L’Orphelin et l’Écho des Abîmes
Un enfant sans racines errait, ombre en courroux,
Ses pas frôlaient les dalles, cicatrices d’automne,
Et son souffle mêlait l’ambre aux larmes des hiboux.
La cathédrale veillait, géante aux doigts d’opale,
Ses vitraux déchiraient la nuit en éclats bleus,
Chaque saint aux yeux clos semblait juger le pâle
Voyageur dont les mains tremblaient comme des feux.
Il cherchait un visage au fond des fresques pâlies,
Un nom dans les soupirs des orgues endormies,
Un murmure lié au sang de son berceau.
Mais le marbre, cruel, ne rendait que le râle
Des siècles oubliés rongés comme un écrin,
Et l’enfant, cœur ouvert, butait contre un halo.
***
Soudain, l’air frémit d’une présence inconnue :
Une femme apparut, spectre aux cheveux d’argent,
Ses draperies dansaient avec la lune nue,
Et son regard portait l’écho d’un autre temps.
« Je sais ce que tu perds, je connais ton martyre,
Dit-elle, voix de soie tissée dans le néant.
Suis-moi vers les caveaux où la vérité transpire,
Là où les souvenirs sont des diamants noirs. »
L’orphelin, ébloui par ces lèvres promises,
Crut voir dans ses iris un reflet de promesse,
Il suivit sans trembler l’étrange messagère
Vers l’escalier qui plongeait aux entrailles de pierre,
Où chaque marche avalée était un désaveu.
***
Dans les cryptes, le temps saignait en stalactites,
Les cercueils entrouverts chuchotaient des secrets,
Et la femme, soudain, changea de visage :
Ses ongles devinrent griffes, son rire un glaive,
Et l’enfant comprit trop tard le piège de l’étreinte.
« Ton père était un lâche, ta mère une chimère,
Ils t’ont abandonné pour fuir leur propre effroi.
Mais moi, je garde ici leurs âmes prisonnières…
Tu pleureras leur crime en rejoignant l’enfer ! »
Elle brandit un miroir où se tordaient des ombres,
L’enfant y vit deux corps ligotés de rubans sombres,
Leurs bouches sans parole, leurs yeux vidés de jour.
Un cri monta des profondeurs, déchirant le velours
De la nuit éternelle où pourrissaient les offrandes.
***
Il tenta de fuir, mais les murs resserrèrent
Leurs bras de granit froid, les chandelles moururent,
Et la femme, pareille à un serpent de braise,
L’enlaça d’un amour fiel, brûlant comme un ulcère.

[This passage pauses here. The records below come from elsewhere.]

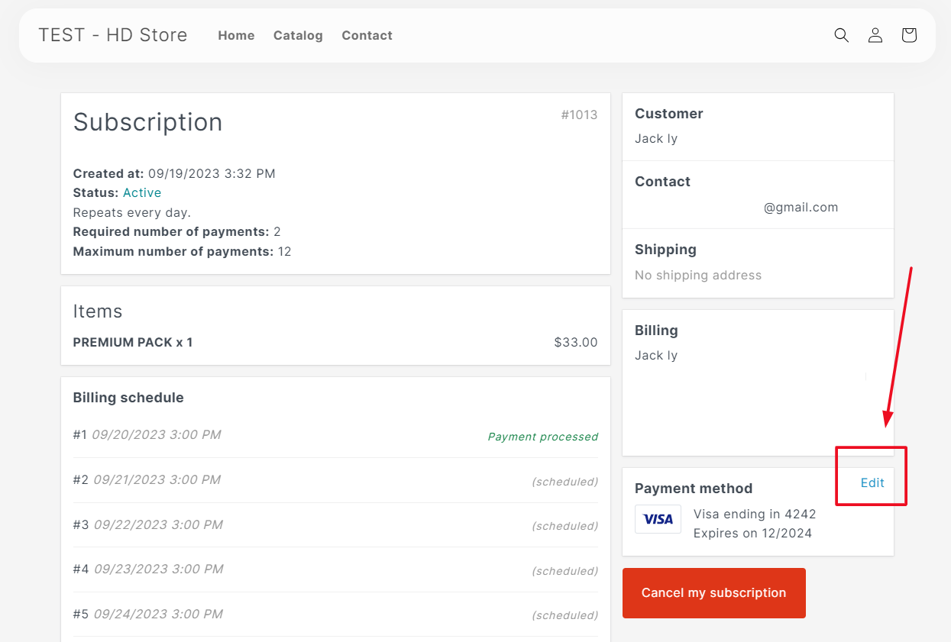Click billing entry #5 dated 09/24/2023
The height and width of the screenshot is (642, 951).
(x=147, y=615)
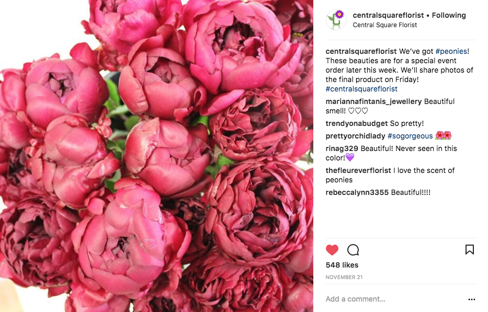Image resolution: width=488 pixels, height=312 pixels.
Task: Open the #centralsquareflorist hashtag
Action: (361, 89)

« Tu paieras pour leur sang, leur lâcheté, leurs fautes,
Tu seras le bouc émissaire de leurs hontes,
Ta chair deviendra cendre, ton nom un blasphème. »

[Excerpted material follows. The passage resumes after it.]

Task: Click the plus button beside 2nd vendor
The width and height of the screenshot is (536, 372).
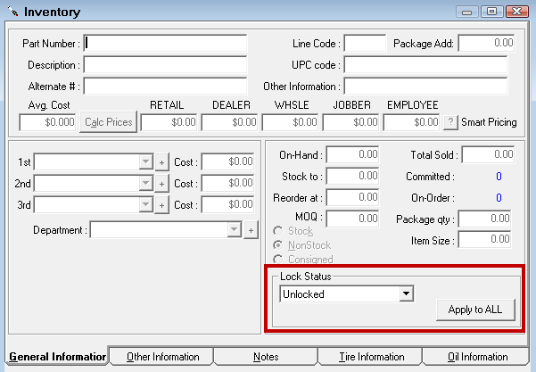Action: tap(161, 183)

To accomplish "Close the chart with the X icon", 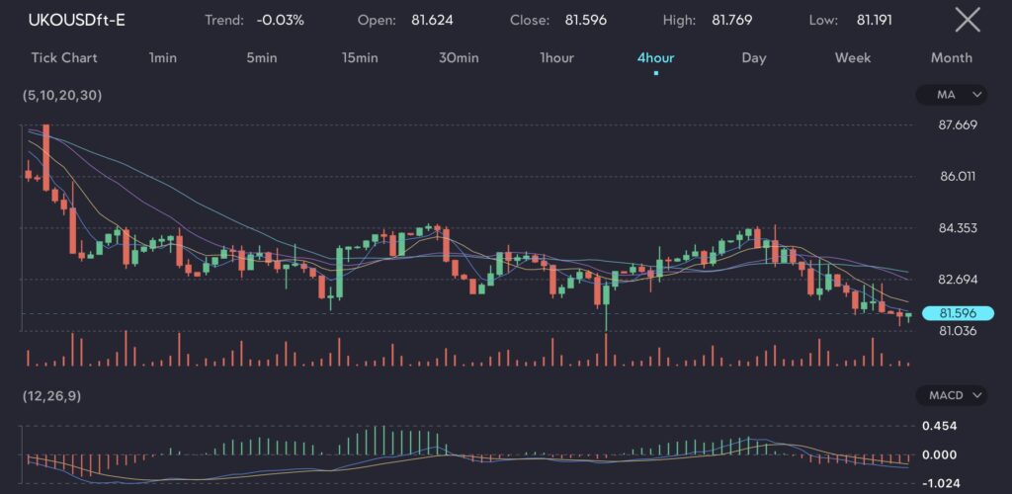I will (x=968, y=20).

L’enfant sentit son cœur se glacer à ces mots,
Tandis qu’un vent mauvais dispersait ses sanglots.
***
Alors, dans un sursaut, il arracha la chaîne
Qui scellait le miroir aux mains de la tisseuse,
Le verre se brisa en mille éclats de haine,
Libérant les esprits en un chant douloureux.

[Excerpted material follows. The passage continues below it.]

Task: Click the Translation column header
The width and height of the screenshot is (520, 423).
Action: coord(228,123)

Les fantômes parents, flottant comme des brumes,
Tentèrent d’apaiser leur fils par des murmures,
Mais leur voix n’était plus que râpe sur les plumes
D’un oiseau déjà mort aux ailes trop obscures.
La femme hurla, fuseau de venin et de rage,
Se dissipant en poussière au seuil du naufrage,
Tandis que l’orphelin, pantin aux membres lourds,
Sentait monter en lui le froid des derniers jours.
***
La cathédrale entière semblait pleurer en chœur,
Les anges de stuc avaient des larmes de suie,
L’enfant s’allongea contre une tombe sans fleur,
Fixant les voûtes noires où dansait son ennui.
Il ferma les paupières, songeant aux matins pâles
Qui jamais ne viendraient caresser ses tempes,
Et dans son dernier souffle, il entendit les râles
De ceux qui, comme lui, furent trahis par l’espoir.
Le jour se leva, lent, sur les dalles inertes,
Oubliant dans un coin une médaille offerte,
Tandis qu’au-dehors, indifférent et serein,
Un rossignol chantait l’éternel refrain
Des cœurs ensevelis sous les mensonges verts.